**Task instructions:** Output all of the records exactly as written.

**Information shown:**
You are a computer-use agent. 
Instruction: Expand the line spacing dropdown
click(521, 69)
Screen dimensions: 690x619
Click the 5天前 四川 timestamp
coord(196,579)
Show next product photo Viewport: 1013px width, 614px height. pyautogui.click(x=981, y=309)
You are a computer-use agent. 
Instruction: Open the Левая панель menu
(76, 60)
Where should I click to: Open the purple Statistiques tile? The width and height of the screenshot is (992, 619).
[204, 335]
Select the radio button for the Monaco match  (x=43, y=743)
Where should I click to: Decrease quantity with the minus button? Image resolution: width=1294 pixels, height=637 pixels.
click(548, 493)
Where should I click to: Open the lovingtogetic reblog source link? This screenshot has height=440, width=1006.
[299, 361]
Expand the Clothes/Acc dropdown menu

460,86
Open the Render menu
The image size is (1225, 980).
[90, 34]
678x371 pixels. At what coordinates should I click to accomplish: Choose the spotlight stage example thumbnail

**Written answer:**
You are a computer-use agent. 
Instruction: Expand the line spacing dropdown
click(521, 69)
Screen dimensions: 690x619
Click the 5天前 四川 timestamp
coord(196,579)
Show next product photo Viewport: 1013px width, 614px height. pyautogui.click(x=981, y=309)
You are a computer-use agent. 
Instruction: Open the Левая панель menu
(76, 60)
Where should I click to: Open the purple Statistiques tile? The width and height of the screenshot is (992, 619).
[204, 335]
Select the radio button for the Monaco match  (x=43, y=743)
Where should I click to: Decrease quantity with the minus button? Image resolution: width=1294 pixels, height=637 pixels.
click(548, 493)
Where should I click to: Open the lovingtogetic reblog source link? This screenshot has height=440, width=1006.
[299, 361]
Expand the Clothes/Acc dropdown menu

460,86
Open the Render menu
The image size is (1225, 980).
[90, 34]
678x371 pixels. At what coordinates should I click to accomplish: Choose the spotlight stage example thumbnail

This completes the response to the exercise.